* [WHAT IS REQUIRED] The reply must be the number of lines in the following material that include the word "Toggle", and nothing more.

· · · · · · ·

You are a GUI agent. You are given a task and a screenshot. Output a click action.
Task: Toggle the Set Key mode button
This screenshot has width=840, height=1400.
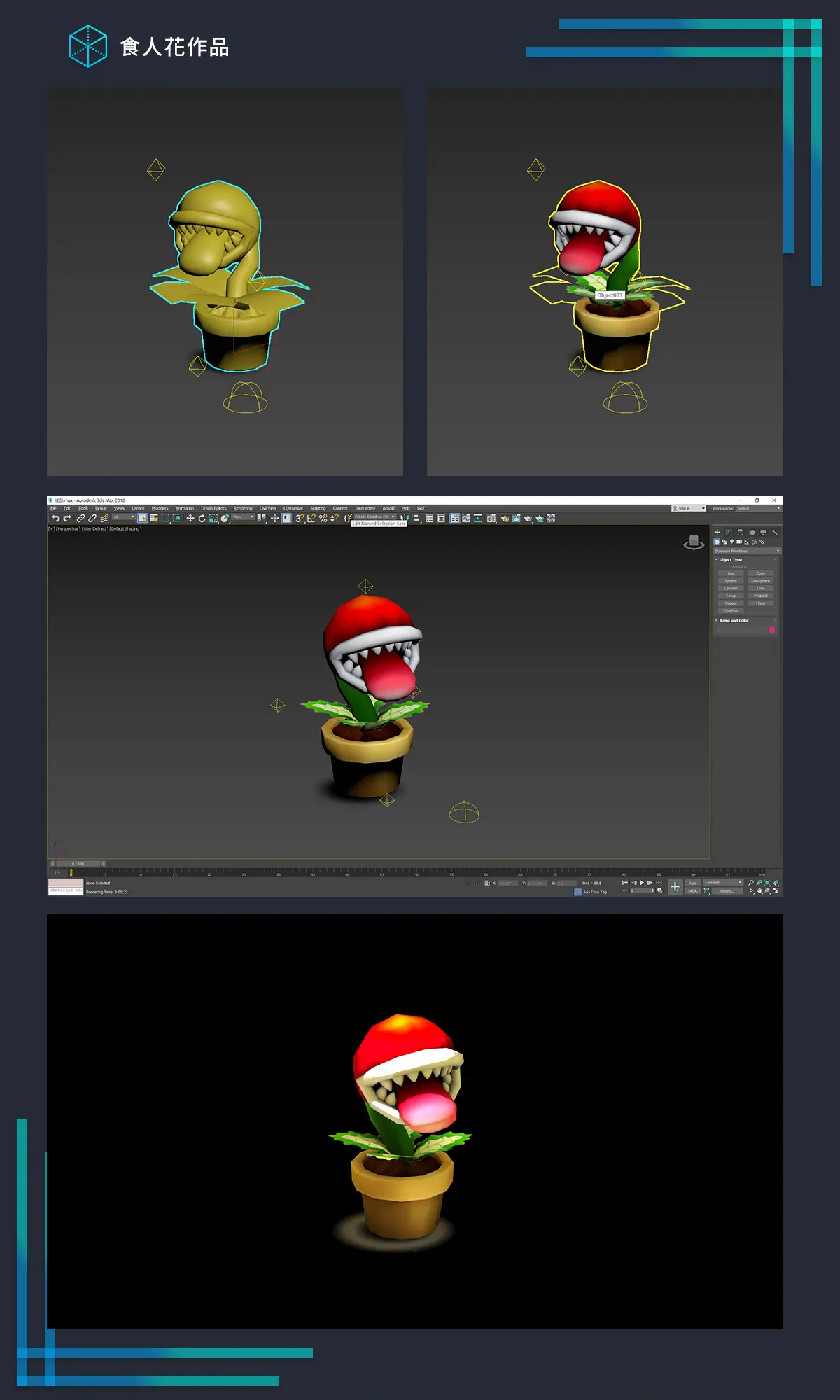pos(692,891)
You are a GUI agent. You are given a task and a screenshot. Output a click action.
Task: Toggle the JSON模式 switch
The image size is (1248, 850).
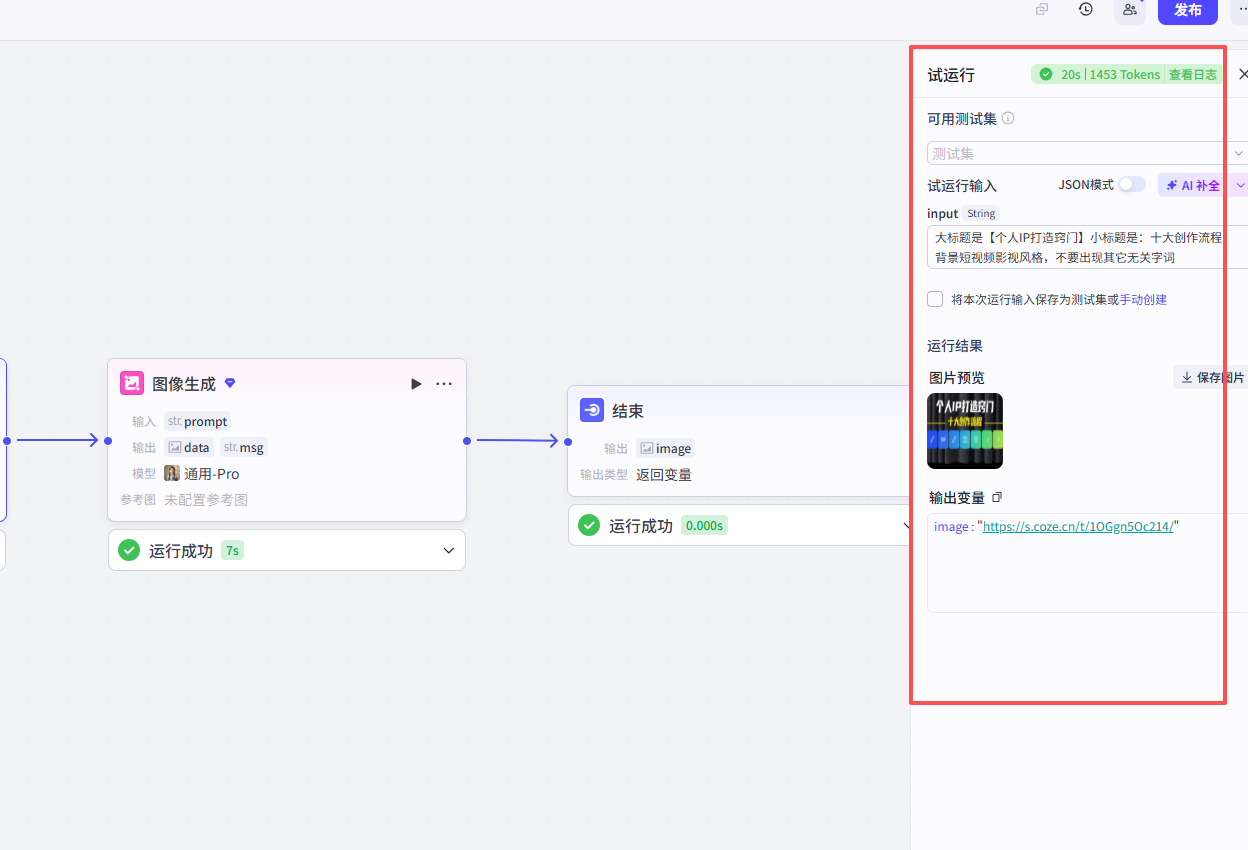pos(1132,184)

· · · · · · ·

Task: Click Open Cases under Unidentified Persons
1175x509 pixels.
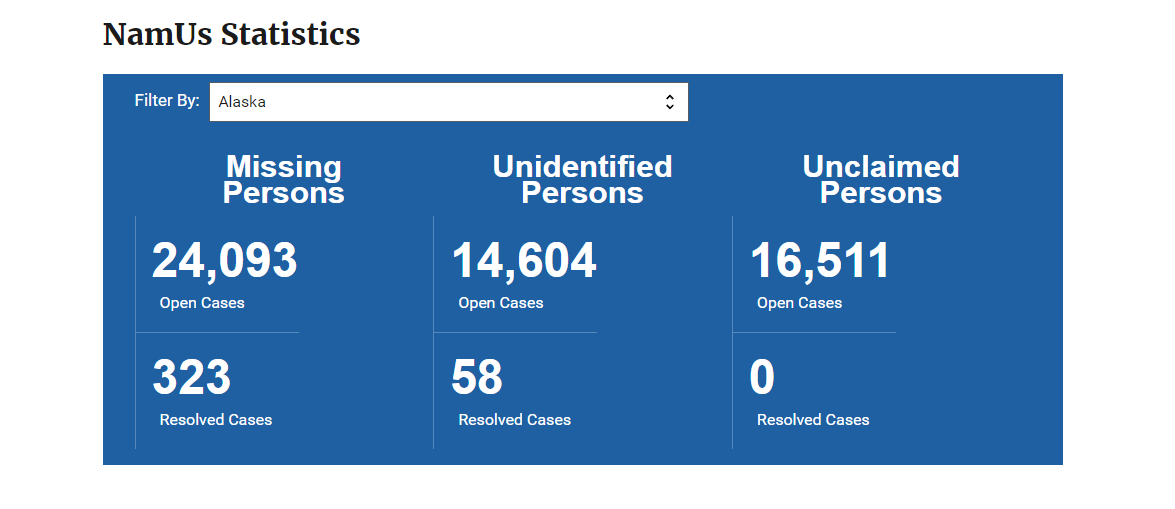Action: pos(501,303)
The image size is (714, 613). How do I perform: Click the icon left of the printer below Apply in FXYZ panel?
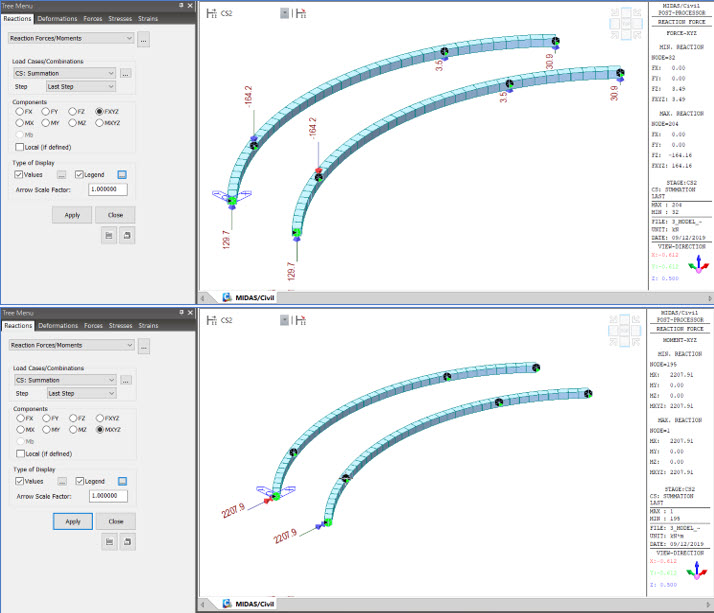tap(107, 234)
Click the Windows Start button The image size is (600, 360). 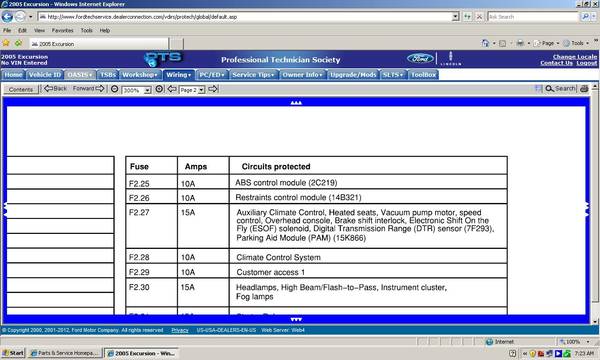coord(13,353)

· · · · · · ·

* [YOUR SOLUTION] 2